Anyway, I asked Ms. Robyn what the issue was. "Do I need to come down right away?" I said, worried.
"Well," she said, smacking her lips, thinking of an appropriate response, then releasing a high-pitched whistle from her pursed lips. "Tell me your definition of right away."
"Well, I have two small children to take care of and it's hard to just leave at the drop of a hat. Can you tell me exactly what's going on?"

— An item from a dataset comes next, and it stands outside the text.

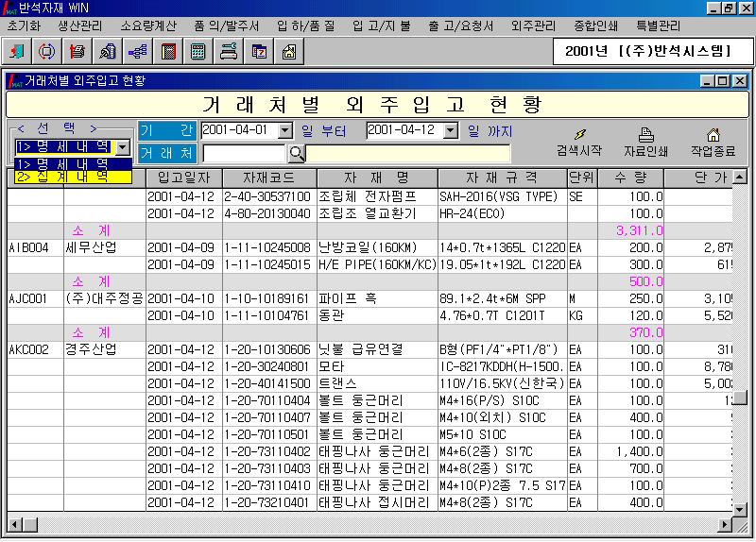Click the 거래처 code input field
Screen dimensions: 756x542
(x=243, y=153)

"He hasn't been eating," she said, matter-of-factly. "Not even the cookies. And you know how much he loves cookies."
"Yes, I know. But do you know what is wrong with him?"
"It's hard to say. Maybe he's just done."
"Done? What do you mean by done? Like, done done?"
"Yes, like done DONE," she said, punctuating with another high-pitched whistle. "But you never know. He may snap out of it. He may smell those delicious oatmeal raisin cookies and get out of this hole he's in. But I don't know for sure. I just know what I know."